Assigning directions to the edges of an undirected graph

The directed graph (or digraph) on the right is an orientation of the undirected graph on the left

In graph theory, an orientation of an undirected graph is an assignment of a direction to each edge, turning the initial graph into a directed graph.

==Oriented graphs==
A directed graph is called an oriented graph if none of its pairs of vertices is linked by two mutually symmetric edges. Among directed graphs, the oriented graphs are the ones that have no 2-cycles (that is at most one of (x, y) and (y, x) may be arrows of the graph).

A tournament is an orientation of a complete graph. A polytree is an orientation of an undirected tree. Sumner's conjecture states that every tournament with 2n − 2 vertices contains every polytree with n vertices.

The number of non-isomorphic oriented graphs with n vertices (for n = 1, 2, 3, …) is
 1, 2, 7, 42, 582, 21480, 2142288, 575016219, 415939243032, … .
Tournaments are in one-to-one correspondence with complete directed graphs (graphs in which there is a directed edge in one or both directions between every pair of distinct vertices). A complete directed graph can be converted to an oriented graph by removing every 2-cycle, and conversely an oriented graph can be converted to a complete directed graph by adding a 2-cycle between every pair of vertices that are not endpoints of an edge; these correspondences are bijective. Therefore, the same sequence of numbers also solves the graph enumeration problem for complete digraphs. There is an explicit but complicated formula for the numbers in this sequence.

==Constrained orientations==
A strong orientation is an orientation that results in a strongly connected graph. The closely related totally cyclic orientations are orientations in which every edge belongs to at least one simple cycle. An orientation of an undirected graph G is totally cyclic if and only if it is a strong orientation of every connected component of G. Robbins' theorem states that a graph has a strong orientation if and only if it is 2-edge-connected; disconnected graphs may have totally cyclic orientations, but only if they have no bridges.

An acyclic orientation is an orientation that results in a directed acyclic graph. Every graph has an acyclic orientation; all acyclic orientations may be obtained by placing the vertices into a sequence, and then directing each edge from the earlier of its endpoints in the sequence to the later endpoint. The Gallai–Hasse–Roy–Vitaver theorem states that a graph has an acyclic orientation in which the longest path has at most k vertices if and only if it can be colored with at most k colors. Acyclic orientations and totally cyclic orientations are related to each other by planar duality. An acyclic orientation with a single source and a single sink is called a bipolar orientation.

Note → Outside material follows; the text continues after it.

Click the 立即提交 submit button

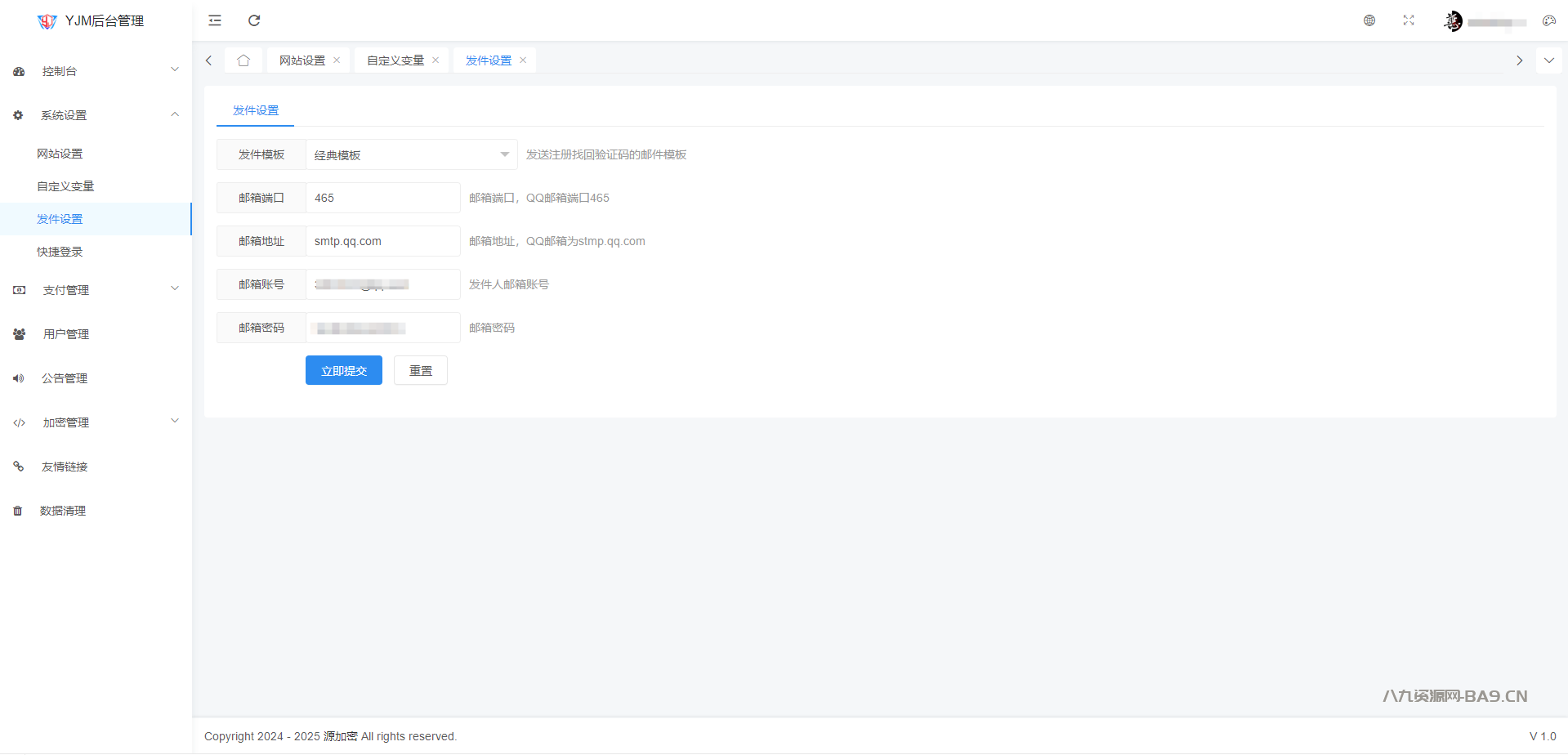(x=343, y=371)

A transitive orientation is an orientation such that the resulting directed graph is its own transitive closure. The graphs with transitive orientations are called comparability graphs; they may be defined from a partially ordered set by making two elements adjacent whenever they are comparable in the partial order. A transitive orientation, if one exists, can be found in linear time. However, testing whether the resulting orientation (or any given orientation) is actually transitive requires more time, as it is equivalent in complexity to matrix multiplication.

An Eulerian orientation of an undirected graph is an orientation in which each vertex has equal in-degree and out-degree. Eulerian orientations of grid graphs arise in statistical mechanics in the theory of ice-type models.

A Pfaffian orientation has the property that certain even-length cycles in the graph have an odd number of edges oriented in each of the two directions around the cycle. They always exist for planar graphs, but not for certain other graphs. They are used in the FKT algorithm for counting perfect matchings.